Written task:
Could you quote every one of the items below word for word, leaving the pictures out of your reply?

Supplied material:
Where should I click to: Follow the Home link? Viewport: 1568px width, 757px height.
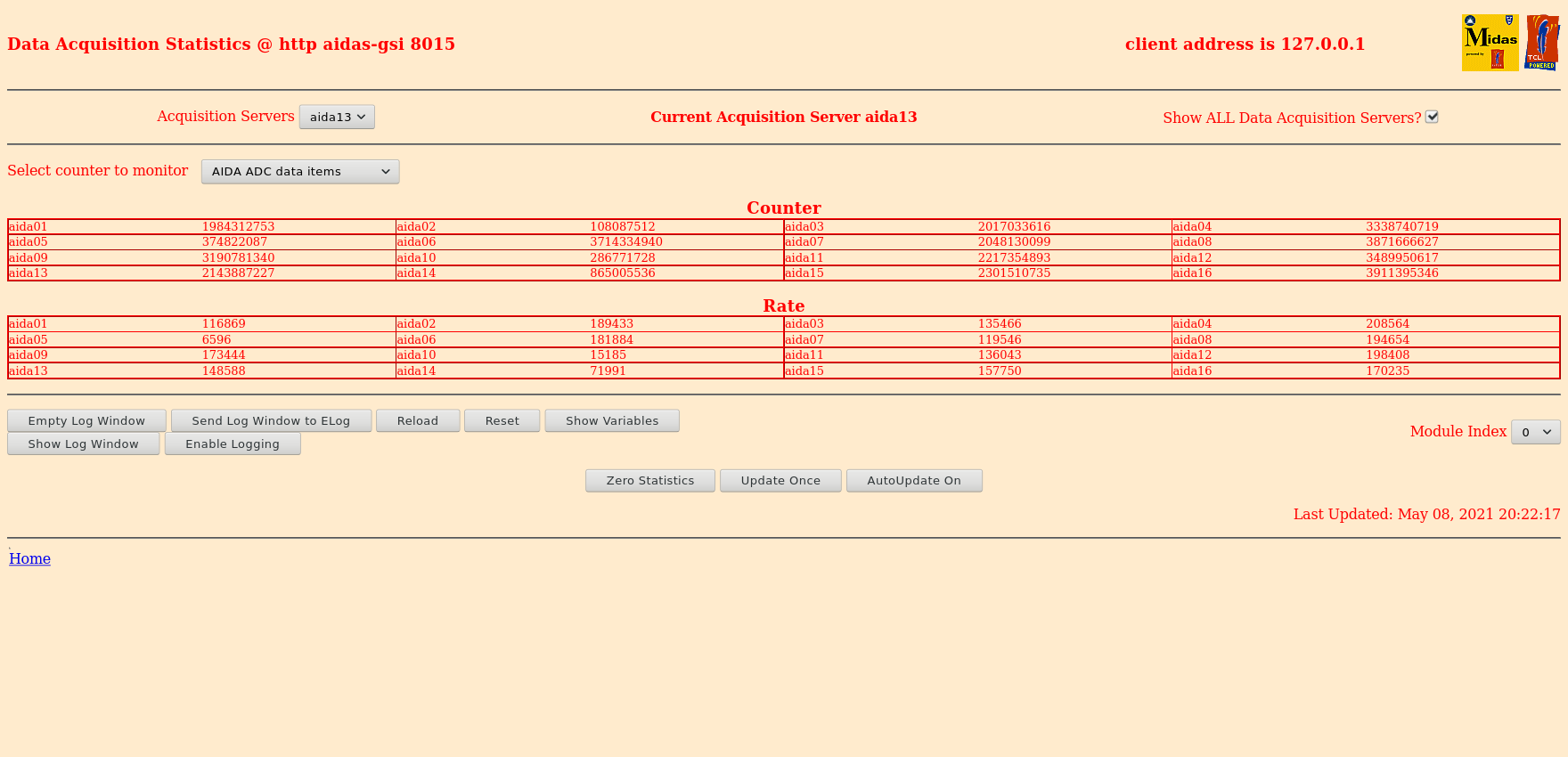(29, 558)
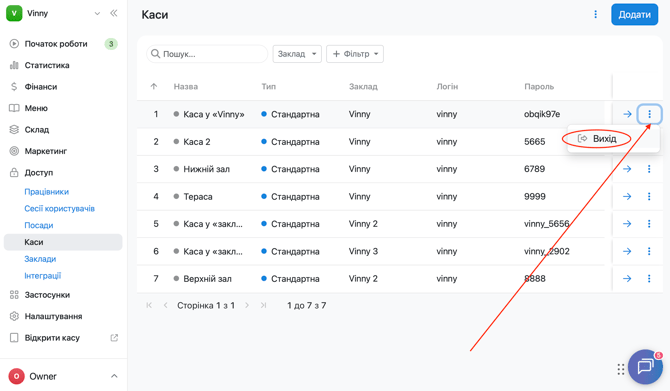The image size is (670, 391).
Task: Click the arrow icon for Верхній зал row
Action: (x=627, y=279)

Exercise solution:
Where should I click to: Follow the Home link? Viewport: 1568px width, 757px height.
(29, 558)
The image size is (670, 391).
Task: Click the arrow icon for Верхній зал row
Action: (x=627, y=279)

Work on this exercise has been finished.